> _EXERCICE PROPOSÉ 1_
À quel texte l'extrait fourni rattache-t-il le réalisme machiavélien adopté par Fichte en 1807 ?
> _EXERCICE PROPOSÉ 2_
Recopiez fidèlement le passage de l'extrait fourni qui commence par « 2ème) Guidée par » et va jusqu'à « les politiques émancipatrices. » inclus.

Quelques questions pour la gauche radicale aujourd’hui
Si on essaye de tenir compte de ce retour vers Montesquieu, on peut synthétiquement repérer plusieurs dimensions nous amenant à nous saisir de certaines de ses questions pour nourrir la réflexion sur la radicalité aujourd’hui :
1er) La gauche a souvent été nourrie implicitement depuis le XVIIIème siècle par une anthropologie optimiste mettant l’accent sur les potentialités créatrices et altruistes des humains, qui pourraient se déployer librement si on se débarrassait de la logique capitaliste et/ou d’autres logiques oppressives (3). Une gauche radicale qui s’intéresserait, dans une logique d’émancipation individuelle et collective, aux racines emmêlées des maux humains s’efforcerait d’équilibrer cet optimisme anthropologique par le pessimisme anthropologique d’un Montesquieu face au pouvoir. Ce pluralisme anthropologique la conduirait à une plus grande prudence anthropologique. L’importance d’une telle prudence anthropologique a été perçu par Fichte, passé d’une défense idéaliste de la Révolution française en 1793-1794 à un réalisme machiavélien en 1807, avec son texte Sur Machiavel écrivain et sur les passages de ses œuvres. Selon Fichte dans ce livre, il n'est plus possible au Prince «de se présenter en disant : «"J'ai cru à l'humanité, j'ai cru à la fidélité et à l'honnêteté." Cela, le particulier peut le dire; si ainsi il va à sa perte, c'est sa perte qu'il cause; mais un prince ne peut le dire, car lui ne perd pas personnellement, et ce n'est pas seul qu'il va à l'échec (...) qu'il n'expose pas la nation, en se fiant à une telle croyance, car il n'est pas juste que celle-ci, et avec elle peut-être d'autres peuples, et avec eux peut-être les biens les plus nobles que l'humanité ait acquis en un combat millénaire, soient mis en péril, uniquement pour qu'il puisse être dit de lui qu'il a cru en l'humanité». La considération du bien public imposerait donc une prudence anthropologique.
2ème) Guidée par une telle prudence anthropologique, la nouvelle gauche radicale serait invitée à faire l’économie de l’hypothèse de la naissance rapide d’un «homme nouveau», qui résoudrait comme par miracle toutes les contradictions travaillant historiquement la condition humaine comme celles affectant les politiques émancipatrices.

> _DONNÉES BRUTES_
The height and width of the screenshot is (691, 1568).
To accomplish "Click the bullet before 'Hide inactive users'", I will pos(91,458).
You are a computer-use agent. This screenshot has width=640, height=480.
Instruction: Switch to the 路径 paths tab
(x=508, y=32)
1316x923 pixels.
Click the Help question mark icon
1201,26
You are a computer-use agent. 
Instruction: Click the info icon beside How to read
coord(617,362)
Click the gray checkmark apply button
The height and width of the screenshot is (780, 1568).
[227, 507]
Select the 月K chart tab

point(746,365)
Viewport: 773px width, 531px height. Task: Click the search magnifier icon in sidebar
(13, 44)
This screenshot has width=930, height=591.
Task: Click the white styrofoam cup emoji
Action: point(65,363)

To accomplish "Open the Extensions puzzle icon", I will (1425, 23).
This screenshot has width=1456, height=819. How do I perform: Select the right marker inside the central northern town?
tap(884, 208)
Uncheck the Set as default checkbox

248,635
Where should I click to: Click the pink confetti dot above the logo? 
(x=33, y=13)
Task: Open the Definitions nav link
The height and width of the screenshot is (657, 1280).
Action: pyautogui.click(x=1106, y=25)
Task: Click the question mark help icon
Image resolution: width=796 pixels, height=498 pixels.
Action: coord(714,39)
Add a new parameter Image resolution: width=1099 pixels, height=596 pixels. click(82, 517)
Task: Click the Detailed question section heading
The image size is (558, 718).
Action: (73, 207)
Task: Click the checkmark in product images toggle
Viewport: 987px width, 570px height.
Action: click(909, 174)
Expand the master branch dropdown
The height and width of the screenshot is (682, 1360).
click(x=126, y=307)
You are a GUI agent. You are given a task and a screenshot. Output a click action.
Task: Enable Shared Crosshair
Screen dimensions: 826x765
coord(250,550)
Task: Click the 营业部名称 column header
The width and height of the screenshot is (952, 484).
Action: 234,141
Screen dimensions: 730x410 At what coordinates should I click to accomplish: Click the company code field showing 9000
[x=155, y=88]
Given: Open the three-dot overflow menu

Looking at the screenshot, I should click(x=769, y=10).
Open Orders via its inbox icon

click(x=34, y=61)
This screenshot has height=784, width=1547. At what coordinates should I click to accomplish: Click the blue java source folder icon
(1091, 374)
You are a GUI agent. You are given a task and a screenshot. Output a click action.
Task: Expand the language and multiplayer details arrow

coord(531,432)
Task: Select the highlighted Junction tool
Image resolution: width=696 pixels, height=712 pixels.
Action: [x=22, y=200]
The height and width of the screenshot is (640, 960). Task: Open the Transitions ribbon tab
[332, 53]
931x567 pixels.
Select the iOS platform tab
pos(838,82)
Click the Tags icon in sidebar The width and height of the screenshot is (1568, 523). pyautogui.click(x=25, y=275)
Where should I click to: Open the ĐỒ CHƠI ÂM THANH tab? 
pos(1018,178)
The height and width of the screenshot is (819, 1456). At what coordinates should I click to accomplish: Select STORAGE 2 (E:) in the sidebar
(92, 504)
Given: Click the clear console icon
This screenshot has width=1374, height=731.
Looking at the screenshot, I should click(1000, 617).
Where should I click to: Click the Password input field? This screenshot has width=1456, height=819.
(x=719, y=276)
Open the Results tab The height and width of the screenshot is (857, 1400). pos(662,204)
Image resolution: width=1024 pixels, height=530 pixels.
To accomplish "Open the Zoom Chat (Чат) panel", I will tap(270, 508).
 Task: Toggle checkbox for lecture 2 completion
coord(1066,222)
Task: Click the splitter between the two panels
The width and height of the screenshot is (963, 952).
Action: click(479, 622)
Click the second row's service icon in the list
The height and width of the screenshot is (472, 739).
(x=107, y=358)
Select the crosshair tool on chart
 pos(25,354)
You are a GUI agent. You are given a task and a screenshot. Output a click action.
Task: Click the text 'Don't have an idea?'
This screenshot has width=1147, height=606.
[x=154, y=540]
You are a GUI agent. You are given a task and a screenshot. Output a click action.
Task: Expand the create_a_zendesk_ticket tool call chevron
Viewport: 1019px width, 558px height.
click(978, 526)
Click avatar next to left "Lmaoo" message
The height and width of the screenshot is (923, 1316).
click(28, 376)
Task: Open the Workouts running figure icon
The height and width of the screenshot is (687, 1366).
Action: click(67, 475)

> _RÉPONSE ATTENDUE 1_
Sur Machiavel écrivain et sur les passages de ses œuvres.

> _RÉPONSE ATTENDUE 2_
2ème) Guidée par une telle prudence anthropologique, la nouvelle gauche radicale serait invitée à faire l’économie de l’hypothèse de la naissance rapide d’un «homme nouveau», qui résoudrait comme par miracle toutes les contradictions travaillant historiquement la condition humaine comme celles affectant les politiques émancipatrices.